What can states do to change key parameters of the individual market?
In part II of this February 2017 conversation, Erica Coe and Stephanie Carlton of the McKinsey Center for US Health System Reform discuss this question with Thomas Barker, former General Counsel at the Department of Health and Human Services and the Centers for Medicare & Medicaid Services, and Ken Choe, a former Deputy General Counsel and Counselor to the Office of Health Reform at HHS. Mr. Barker is now a partner and co-chair of the Healthcare Practice at Foley Hoag. Mr. Choe is now a partner at Hogan Lovells.
DISCLAIMER: The views and opinions expressed are those of the interviewees and are not necessarily those of McKinsey & Company. The views expressed herein are not for the purpose of providing legal advice and should not be considered legal advice.
Stephanie Carlton: There’s a lot of discussion about changes to the Affordable Care Act through the legislative route, as well as through options that the Department of HHS has to work through different waiver authorities. 1332 waivers enable the change of key parameters to federal regulations of the individual insurance market. I would love to hear from both of you on what the possibilities are for the use of both waivers.
Tom Barker: Section 1332 of the Affordable Care Act gives both the Secretary of HHS and the Secretary of Treasury broad authority to waive many provisions, but not all provisions, of Title I of the Affordable Care Act as long as -- and there are four standards in the statute -- the waiver has to provide coverage that's at least as comprehensive as coverage under the ACA.
It has to provide coverage and cost-sharing that are at least as affordable as the provisions of the ACA. It has to provide coverage to at least a comparable number of residents. And it cannot increase the federal deficit. So, as long as those four guideposts are met, then the Secretary of HHS can waive various provisions of Title I and the Secretary of Treasury can waive various provisions of the individual mandate, the employer mandate, and the tax credit subsidies.
Ken Choe: And to add to what Tom said, there are only certain provisions of Title I of the Affordable Care Act that may be waived under Section 1332. They are key provisions that are essential to the current regulatory regime, but nonetheless there are only specified provisions that are subject to waiver.
Those include what qualifies as a qualified health plan that may be offered on a health insurance exchange, what constitutes essential health benefits that must be offered by plans offered on exchanges, key definitional provisions related to the health insurance exchanges, the health insurance exchanges themselves, the requirement regarding single risk pool, and then as Tom said, the requirements regarding cost-sharing reductions, premium tax credits, the employer mandate, and the individual mandate.

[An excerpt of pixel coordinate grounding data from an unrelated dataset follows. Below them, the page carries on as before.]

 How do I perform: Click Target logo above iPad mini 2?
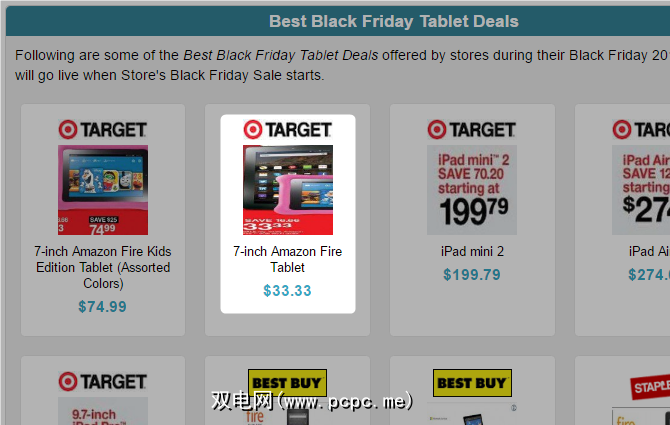tap(471, 129)
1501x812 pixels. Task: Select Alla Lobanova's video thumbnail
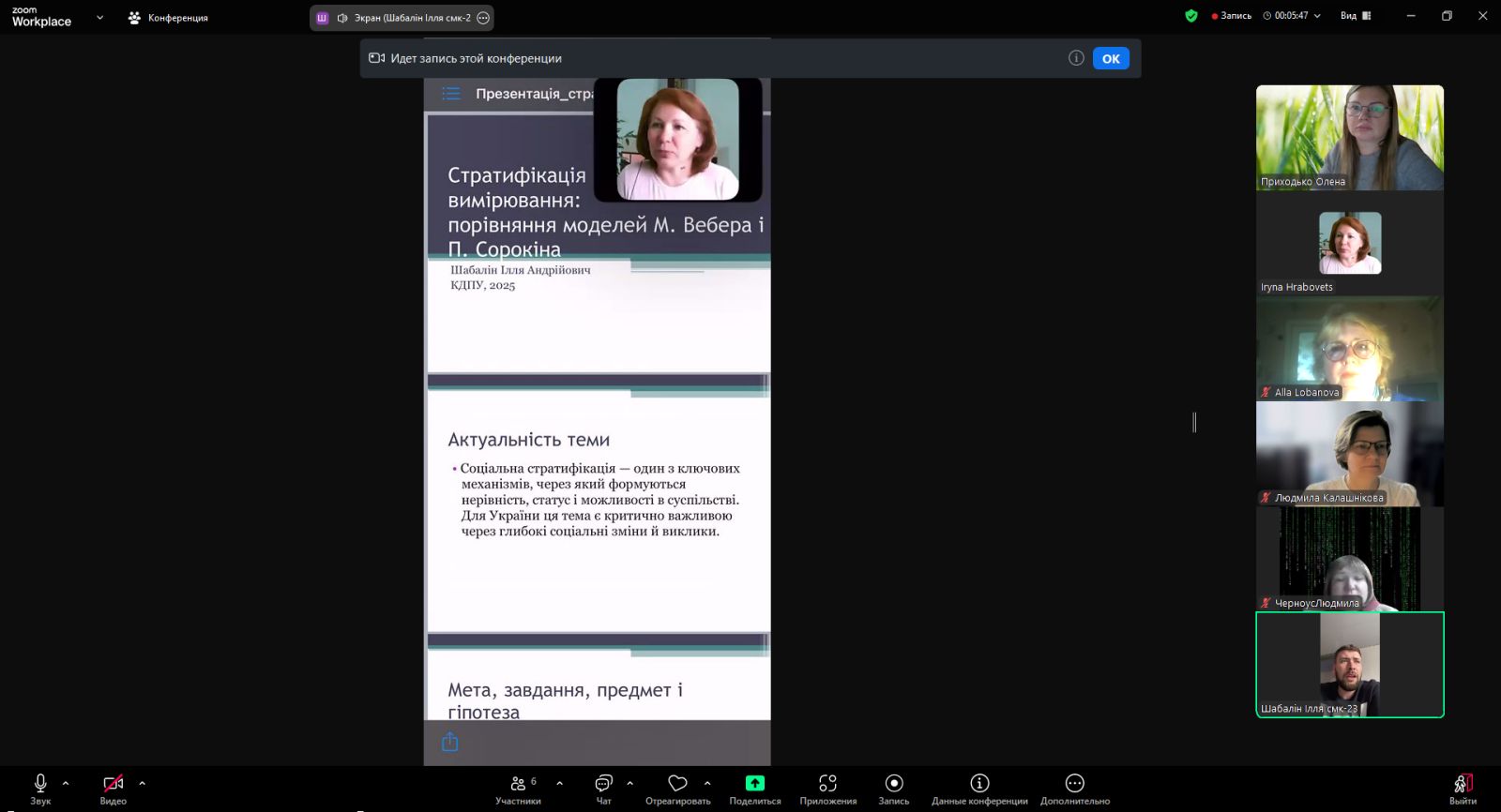tap(1349, 349)
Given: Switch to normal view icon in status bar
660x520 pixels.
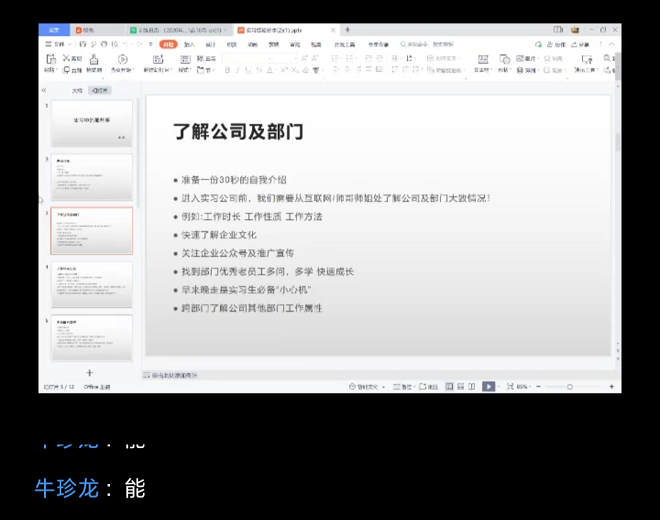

Erica Coe: Thanks. Tom, you raised the helpful point of laying out the four guardrails that currently are in place in terms of how a 1332 waiver can be used to change the individual market in a state. So, a question building off of that. There's the curiosity around, "How may the new administration release new guidance as it relates to interpretation of those guardrails or their broader application" and we’re wondering if you can either take a few examples of how a 1332 waiver may be used or start at a higher level?
Tom Barker: So, I guess maybe starting at a 30,000 foot level, I do agree that the new administration is perfectly free to, and my guess is, likely will, revise the guidance that was issued in the summer of 2012 by the Obama Administration over interpretations of the four guardrails in Section 1332. I think it is likely that the Trump Administration is going to issue some new guidance possibly to make it easier for states to get waivers.
But I do want to emphasize, though, that there is only so far that any administration can go because they are constrained by the four guardrails in the statute. So, for example, I think Ken and I are both of the view that Section 1332 could not be used to waive any of the reforms to the individual insurance market that were enacted as part of Title I, like for example, the medical loss ratio.
Because those are provisions for which Section 1332 does not grant waiver authority. I think we are both of the view that there are only limited provisions of Title I that can be waived. And the individual insurance market reforms are not one of those provisions.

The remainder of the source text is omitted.